*WHAT IS BEING ASKED*. Exact copies of all the lines below are wanted, without a single picture.

*DATA*.
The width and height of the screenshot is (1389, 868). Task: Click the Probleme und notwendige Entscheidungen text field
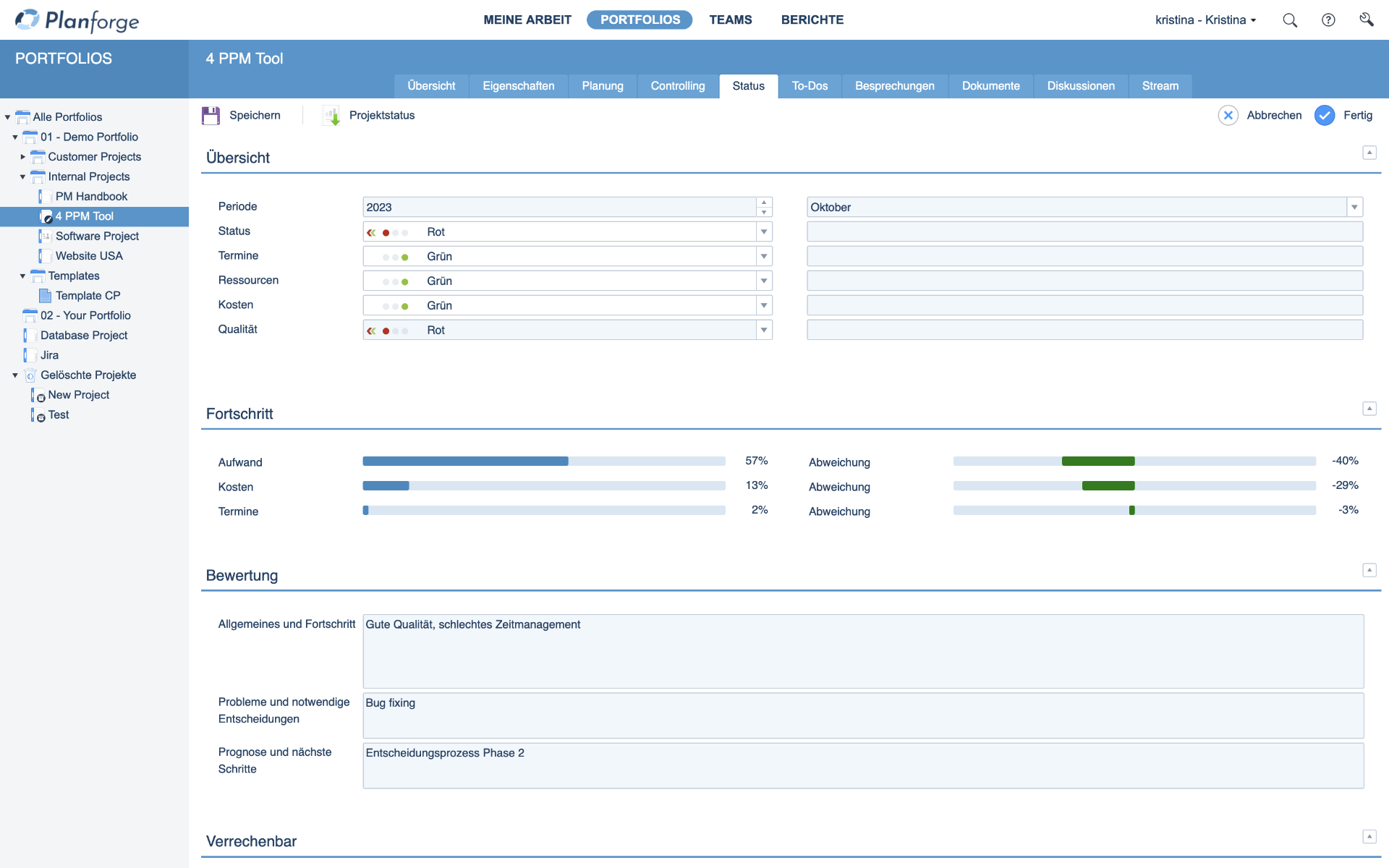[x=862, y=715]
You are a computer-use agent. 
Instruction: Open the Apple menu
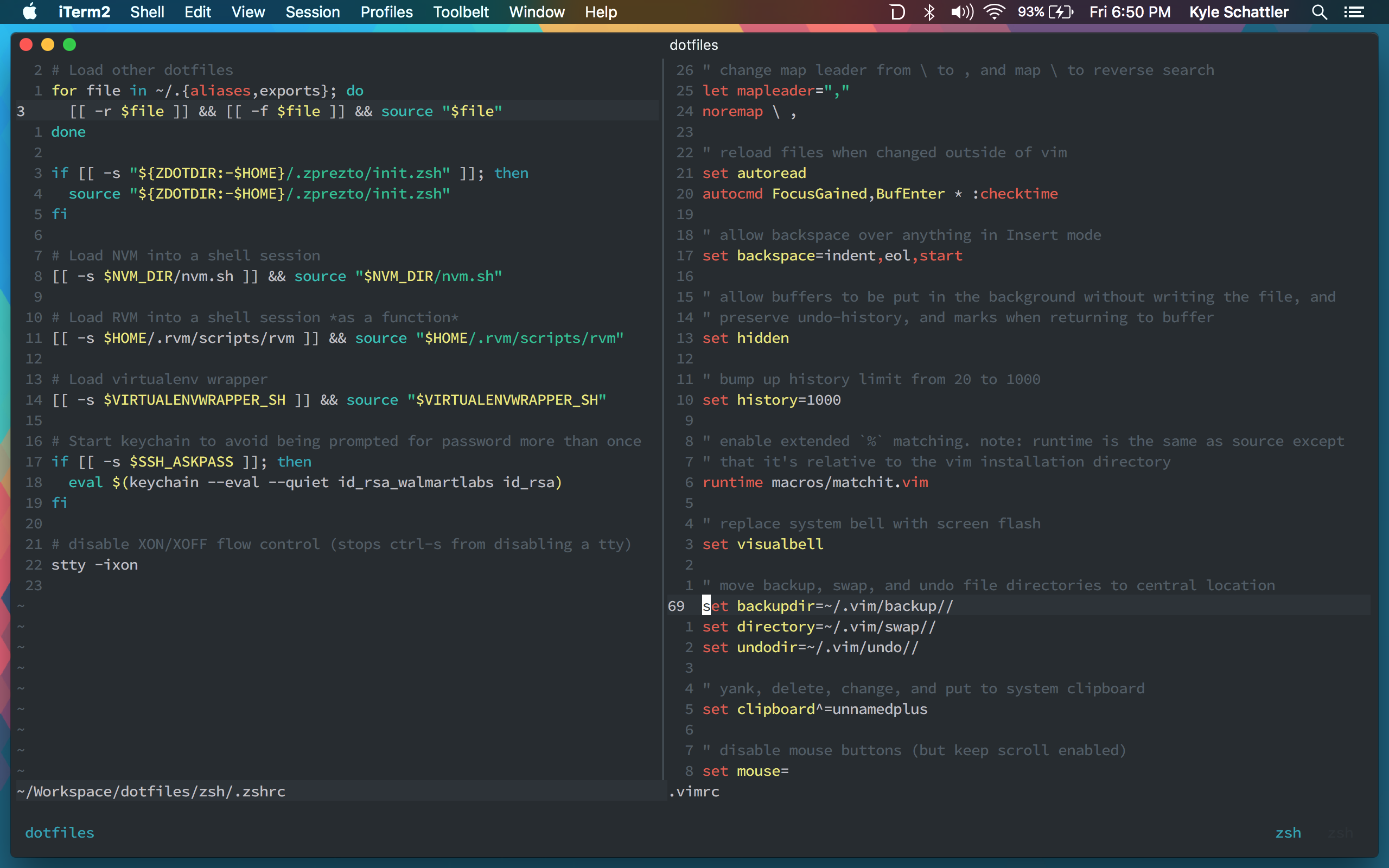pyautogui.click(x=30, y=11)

*PROBLEM SOLUTION*.
The width and height of the screenshot is (1389, 868). Task: Click the Probleme und notwendige Entscheidungen text field
[x=862, y=715]
You are a computer-use agent. 
Instruction: Open the Apple menu
pyautogui.click(x=30, y=11)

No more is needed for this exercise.